Artık condotto'ün İtalyan içindeki anlamı hakkında daha fazla bilgi sahibi olduğunuza göre, seçilen örnekler aracılığıyla bunların nasıl kullanılacağını ve nasıl yapılacağını öğrenebilirsiniz. onları okuyun. Ve önerdiğimiz ilgili kelimeleri öğrenmeyi unutmayın. Web sitemiz sürekli olarak yeni kelimeler ve yeni örneklerle güncellenmektedir, böylece bilmediğiniz diğer kelimelerin anlamlarını İtalyan içinde arayabilirsiniz.

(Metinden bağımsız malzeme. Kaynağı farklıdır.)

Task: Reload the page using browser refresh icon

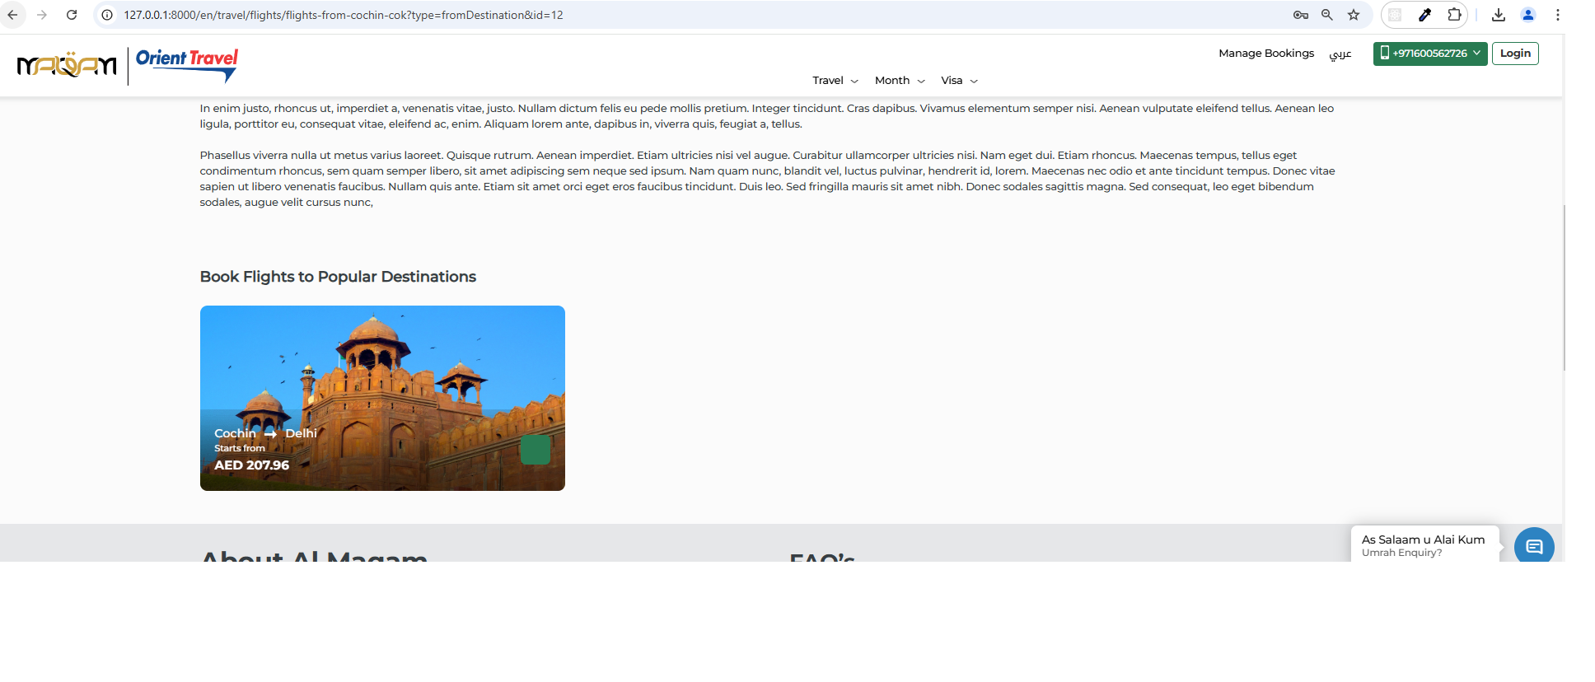Action: [x=72, y=15]
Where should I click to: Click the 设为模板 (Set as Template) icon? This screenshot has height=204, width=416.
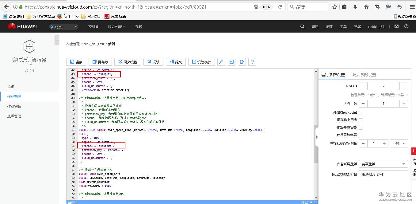click(201, 62)
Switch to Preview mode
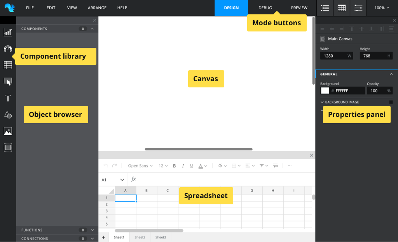 tap(299, 8)
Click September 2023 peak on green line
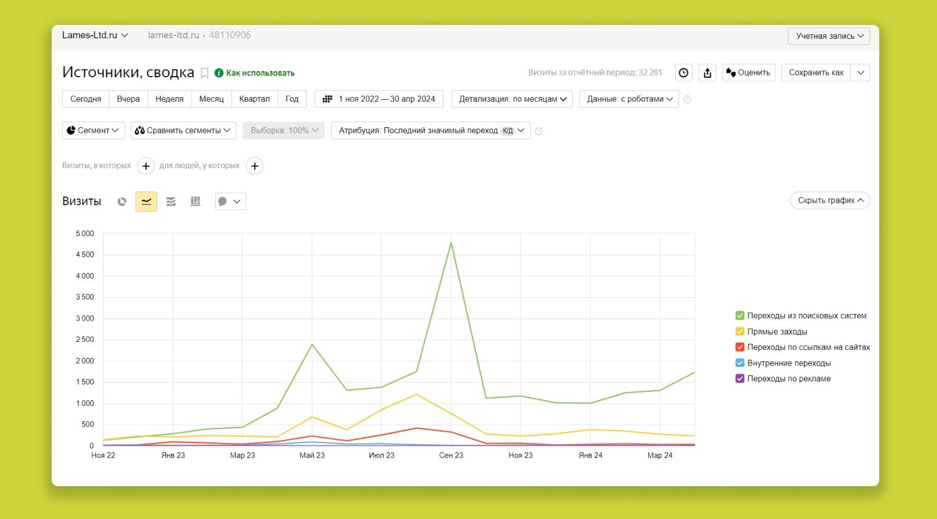The width and height of the screenshot is (937, 519). click(x=451, y=243)
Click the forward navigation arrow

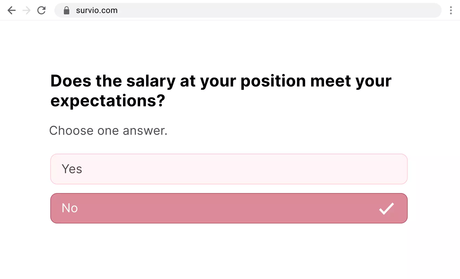point(27,10)
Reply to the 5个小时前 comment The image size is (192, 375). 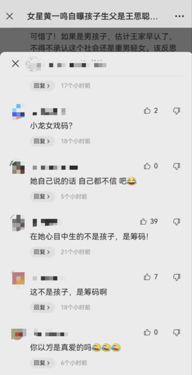click(42, 197)
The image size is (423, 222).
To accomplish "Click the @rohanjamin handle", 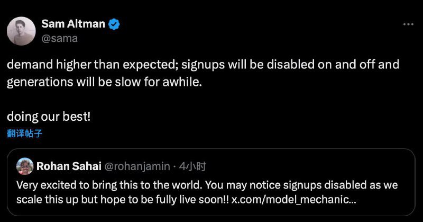I will click(x=134, y=166).

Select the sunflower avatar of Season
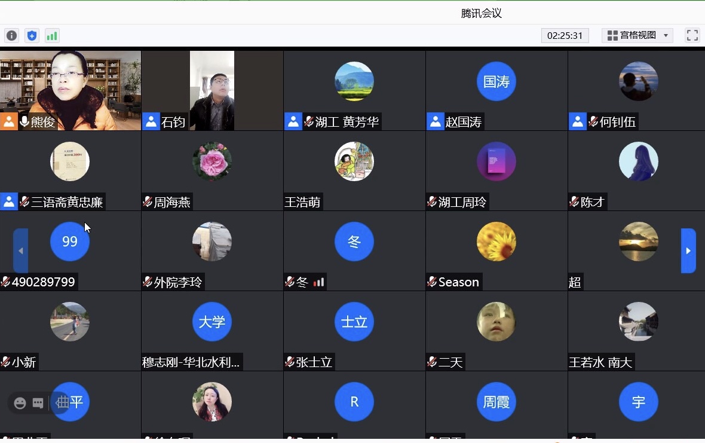tap(496, 242)
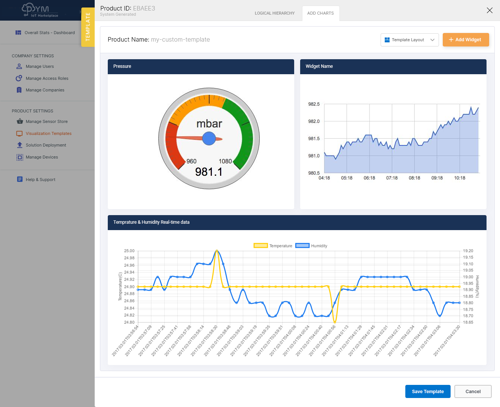This screenshot has width=500, height=407.
Task: Click the yellow Temperature color swatch
Action: point(261,245)
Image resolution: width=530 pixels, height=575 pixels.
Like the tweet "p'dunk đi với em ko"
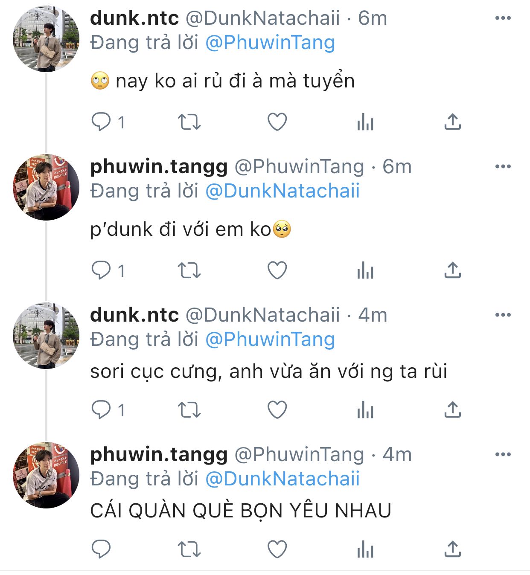click(277, 270)
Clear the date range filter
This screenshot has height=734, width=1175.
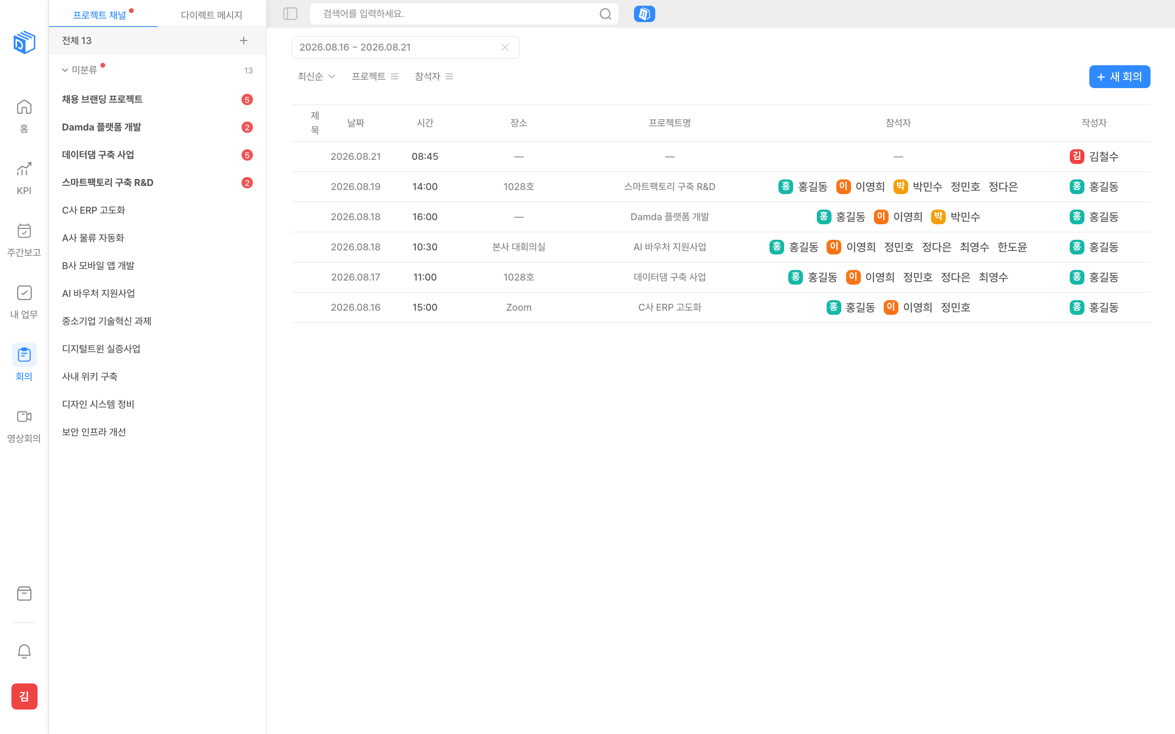coord(505,47)
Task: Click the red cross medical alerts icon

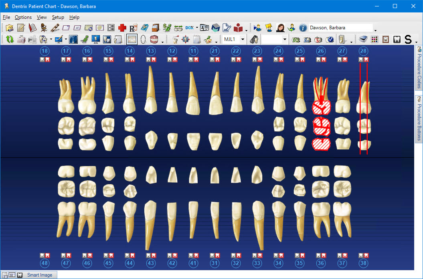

İtalyan hakkında bilginiz var mı

İtalyan (italiano) bir Roman dilidir ve çoğu İtalya'da yaşayan yaklaşık 70 milyon insan tarafından konuşulmaktadır. İtalyanca Latin alfabesini kullanır. J, K, W, X ve Y harfleri standart İtalyan alfabesinde yoktur, ancak yine de İtalyancadan ödünç alınan kelimelerde görünürler. İtalyanca, 67 milyon kişiyle (AB nüfusunun %15'i) Avrupa Birliği'nde en çok konuşulan ikinci dildir ve 13.4 milyon AB vatandaşı (%3) tarafından ikinci dil olarak konuşulmaktadır. İtalyanca, Vatikan'ın başlıca çalışma dilidir ve Roma Katolik hiyerarşisinde lingua franca olarak hizmet eder. İtalyanların yayılmasına yardımcı olan önemli bir olay, Napolyon'un 19. yüzyılın başlarında İtalya'yı fethi ve işgaliydi. Bu fetih, birkaç on yıl sonra İtalya'nın birleşmesini teşvik etti ve İtalyan dilinin dilini zorladı. İtalyanca, yalnızca sekreterler, aristokratlar ve İtalyan mahkemeleri arasında değil, aynı zamanda burjuvazi tarafından da kullanılan bir dil haline geldi.